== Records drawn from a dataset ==
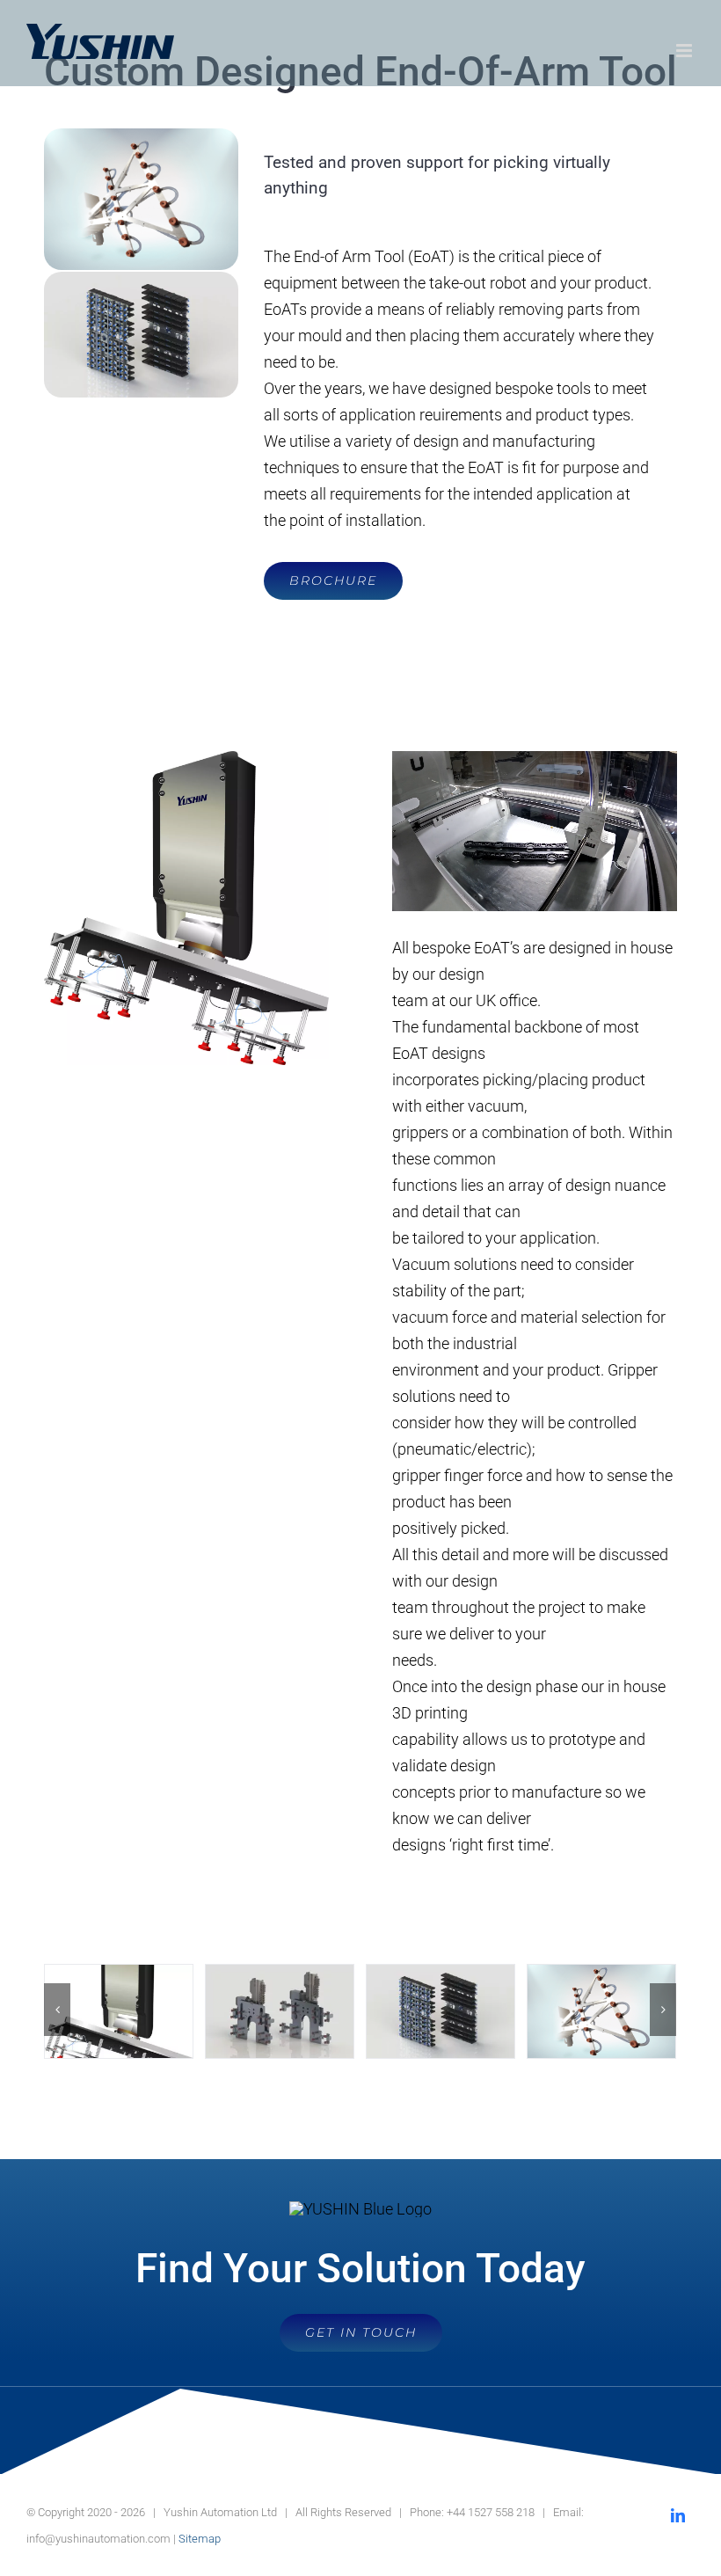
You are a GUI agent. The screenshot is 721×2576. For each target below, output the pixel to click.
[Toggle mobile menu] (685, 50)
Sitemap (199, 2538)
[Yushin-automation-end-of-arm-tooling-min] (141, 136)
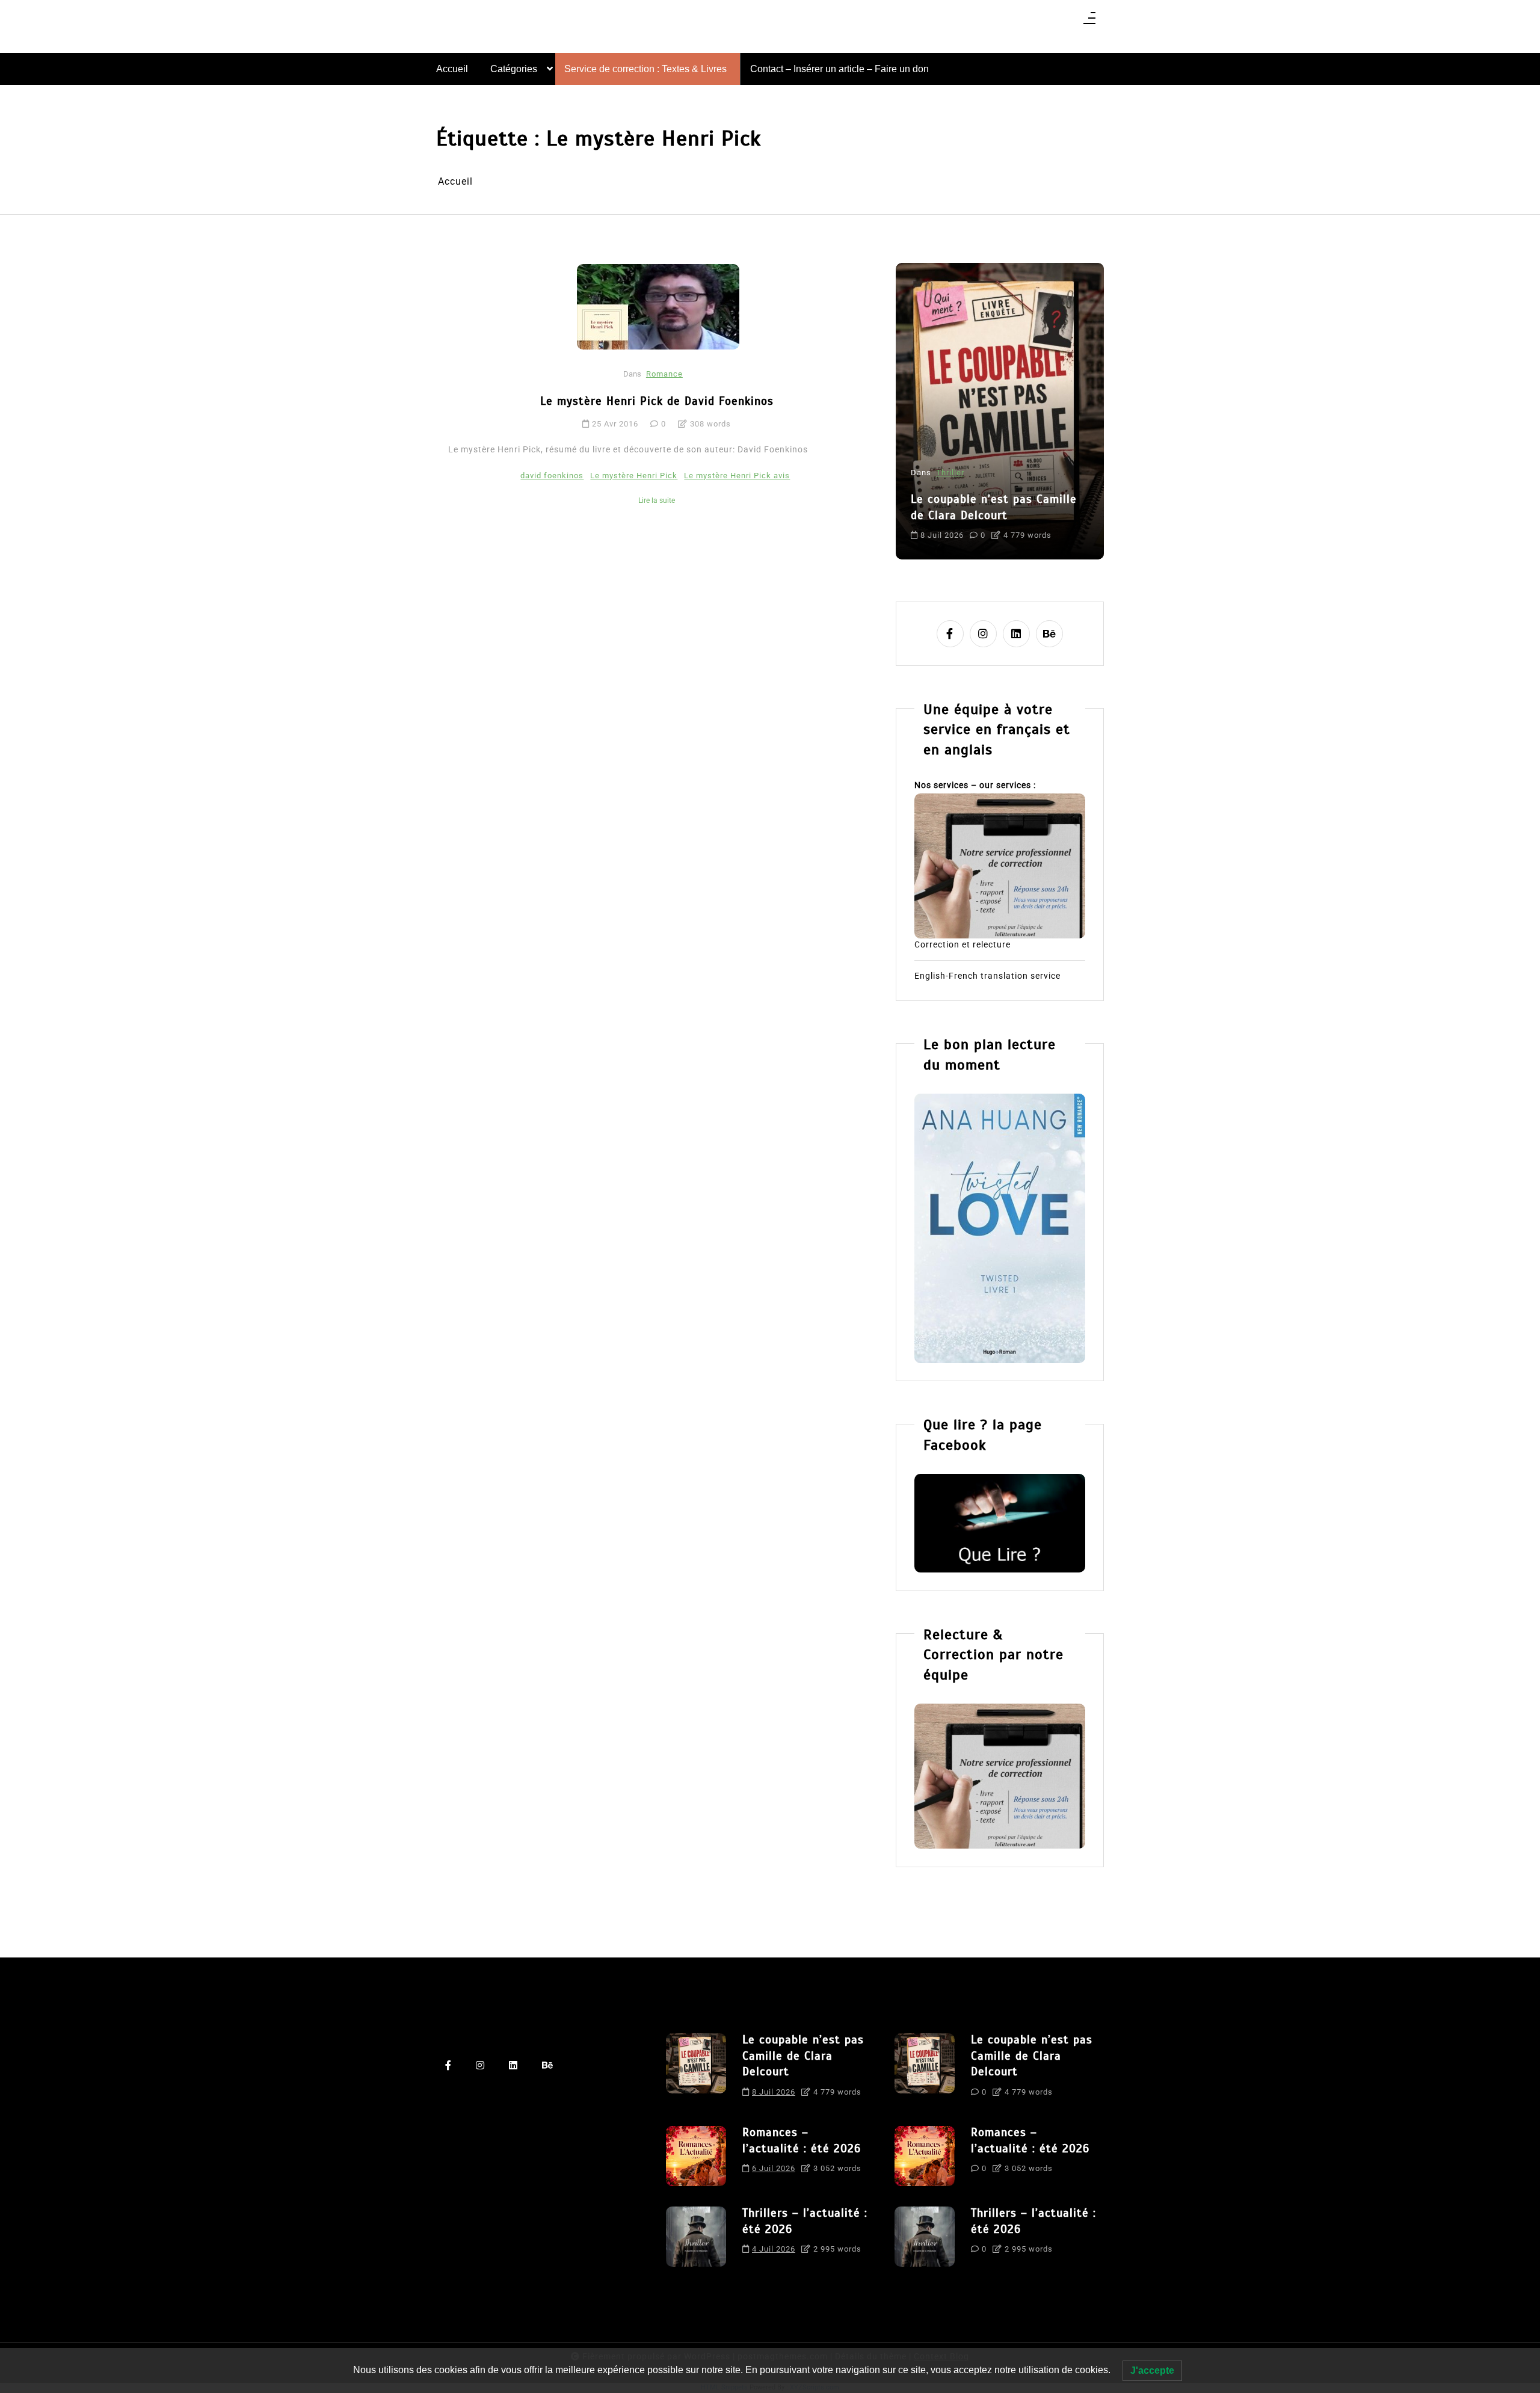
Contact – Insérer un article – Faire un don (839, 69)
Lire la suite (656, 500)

== TASK OBJECTIVE ==
A faithful copy of the entries above is needed, one that contains no images.

== SOLVED PROBLEM ==
You are a GUI agent. The screenshot is 721×2576. For each target below, output the pixel to click.
[Toggle mobile menu] (685, 50)
Sitemap (199, 2538)
[Yushin-automation-end-of-arm-tooling-min] (141, 136)
Contact – Insérer un article – Faire un don (839, 69)
Lire la suite (656, 500)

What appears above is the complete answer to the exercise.